In 2009 she retired from academia, becoming an emerita professor of fine art.
What I love about Barlow and what drew me to her work is how she didn’t hide her process. Material choices from the viewer, employing “a distinctive vocabulary of inexpensive materials such as plywood, cardboard, plaster, cement, fabric and paint” to create colossal sculptures that lack a pristine look. This embracement of a process resonates deeply with me as similar to Barlow I strive to break the barrier of the quality of art being determined by the materials used and embrace the handmade qualities that show what has gone into the final piece. For example, to support the weight of the tongue, I used pencils that I already owned. Furthermore, the support in the stem of the curious flower is made out of a broken clothes hanger.
“Maybe I don’t think enough about beauty in my work because I’m so curious about other qualities, abstract qualities of time, weight, balance, rhythm; collapse and fatigue versus the more upright dynamic notions of maybe posture … the state that something might be in. Is it growing or shrinking, is it going up or down, is it folding or unfolding?”
This week I also completed some rough sketches for a sculpture I had in mind inspired by succulents. As you can see I’ve explored the shape and firm separated structure of the plant and utilised it by creating the concept of it being made of fingers.
This will be a timely process in contrast to the other two sculptures as it will require me to sculpt multiple individual figures of a presumably large quantity to get the desired mass to have an impact on the audience.
In addition to this, as you can see I’m currently at a crossroads of deciding whether I want the fingers to be skin tone or replicate the colouring of actual succulents. Much like the stems of the tongue Lillies, I believe this is a decision to be made when I complete the structure and actually begin painting.
To further help me make this decision I’m considering photographing the sculpture once completed and digitally editing it to get a clearer idea of the way the colours will look for I apply the paint.
In response to the sketches, this week I began to sculpt the fingers for the succulent-inspired plant currently at five in total, varying in sizes to emphasise their various origins.

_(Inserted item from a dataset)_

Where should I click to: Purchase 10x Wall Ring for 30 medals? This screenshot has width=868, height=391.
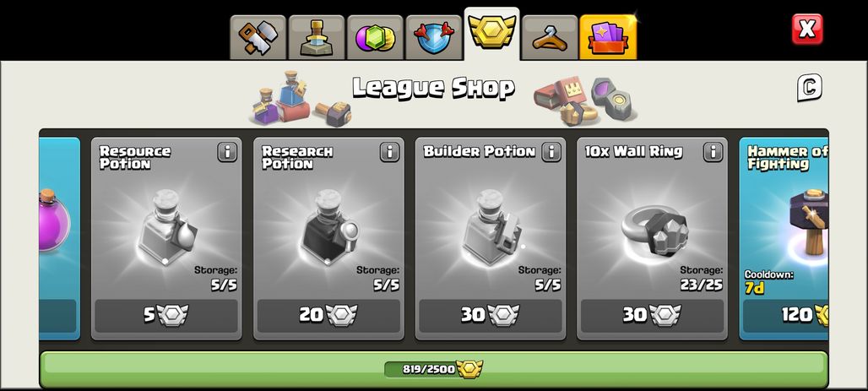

At the moment I’m unable to determine how many I will have to make so I’m continuing with no set end, simply when i determine by look it’s a sufficient amount.
It’s this piece I’ve been the most excited about so far.
In addition to the fingers, I’ve also created another tongue sculpture that is significantly larger than the other one to create a stronger composition and a more impactful viewing for the audience.
Finally, in our workshop this week we presented our workshop PowerPoint.
For my workshop, I proposed “expression and reflection through clay”, influenced by the question, “How do you perceive life?”. To answer this question I intended for the group to create sculptures that they can continue to mould throughout the workshop as more questions are posed relating to the central discussion such as, “are you basing your response with consideration for others or revolving it around solely yourself?”, creating a constantly changing structure that would be documented through the film to then be reviewed so the participants can reflect on their thought progress depicted through their actions throughout the workshop.
Due to my workshop being chosen last term, I didn’t want my one to be chosen this time which is why I’m grateful a clockmaking workshop was chosen instead. Especially considering, this will be a piece that can be included within the takeover which I’m looking forward to.